No. She’d never go back to him. Never return to Zwar. Bryn drew herself tall, conviction making her back straight, her determination reinforcing her courage. “I don’t understand what that has to do with us.”
“Everything, darling.” He was gazing down at her with considerable interest, thick black lashes fanning his carved cheekbones and the bronzed luster of his skin. “I’ve come to see why you’re getting married again when you’re still married to me.”
Still married to him? Ridiculous. If he thought he could hoodwink her with a silly statement like that, then he had another thing coming. She wasn’t eighteen anymore. She wasn’t a child bride, either. “We’re not married,” she said crisply, disdain sharpening her voice. “We were divorced three years ago.” How could he still refuse to accept their divorce? It’d been three years, more than three years. Three and a half years, actually. “I’m not in the mood for games. Perhaps in Zwar, divorces aren’t permitted, but here they’re perfectly legal.”
“Yes, darling, I understand that much. And perhaps you’ve forgotten I have a law degree from Harvard, an American university, and despite my Arab nationality, I grasp the legality of an American divorce, but we were never divorced.”
There was a quiet menace in his voice, a menace she heard all too clearly. Her head jerked up, her gaze clashing with his. “If this is your idea of a joke—”
“Have I ever been a comedian?”
No, she answered silently, bitterly. He was one man in desperate need of a sense of humor.
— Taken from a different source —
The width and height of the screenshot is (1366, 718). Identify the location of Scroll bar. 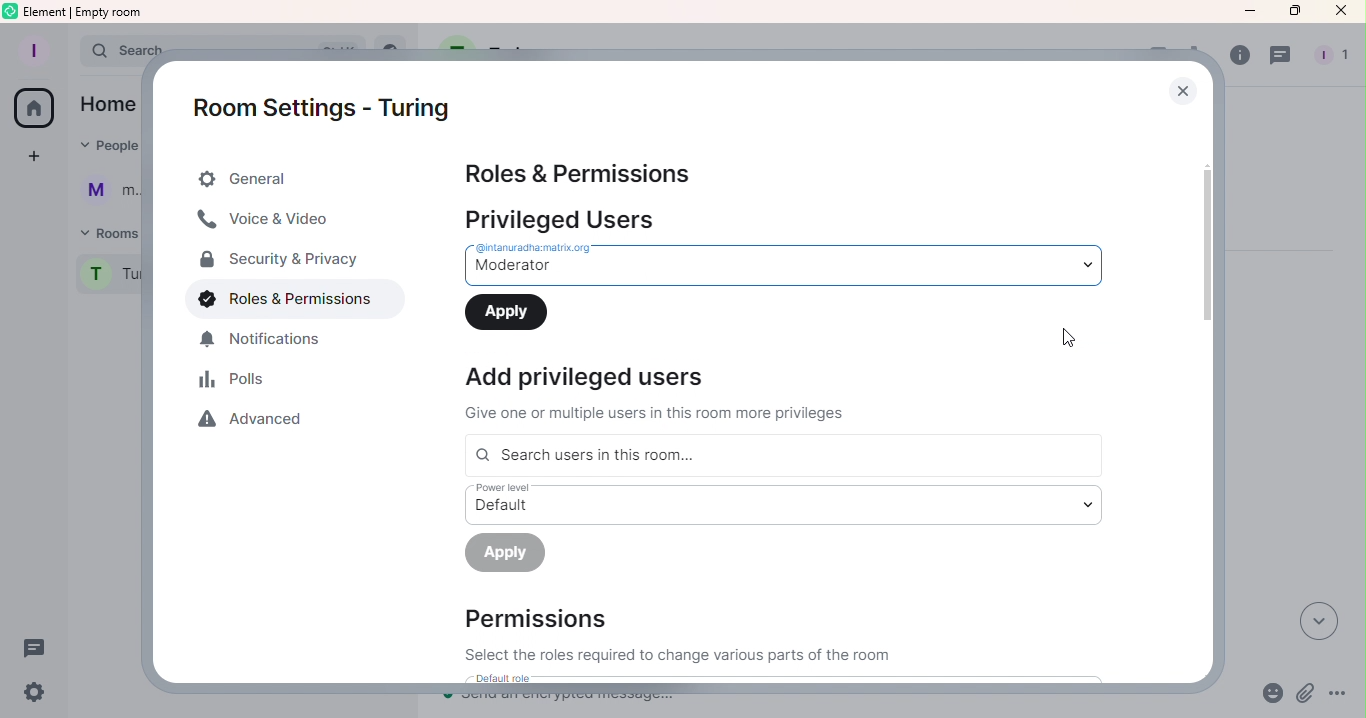
(1203, 384).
“I’m trying to prevent you further embarrassment,” he added with the same infuriating calm. “I considered waiting until you’d arrived at the church, the guests filling the pews. I could just picture your eager groom at the altar, standing there in his black-and-white tux—he is wearing a tuxedo, isn’t he?”
She couldn’t bear to be the brunt of Kahlil’s scorn. She’d witness him level others in the past, but never her. Kahlil had never been anything but protective, generous, loving.
Her heart squeezed on the last one, pained by the unwanted memory. Their marriage had been brief. Too brief but she couldn’t go back, couldn’t undo the past. “I think it’s time you left.”
He put his hand in the door to keep her from shutting it in his face. “I’ve tried to be polite, but perhaps it’s better if I’m blunt. There will be no wedding next Saturday. And as long as I live, there will be no wedding to any man, ever.”
She ground her jaw together, struggling to contain her temper. Maybe in his country men could veil their women, tell them how to dress, what to think, where to go, but not in the United States, and not in her home. “I don’t belong to you.”
“Actually, in Zwar, you do.”
“People are not objects, Kahlil!”
Pushing the door all the way open, he picked her up, hands encircling her rib cage, thumbs splayed beneath her breasts.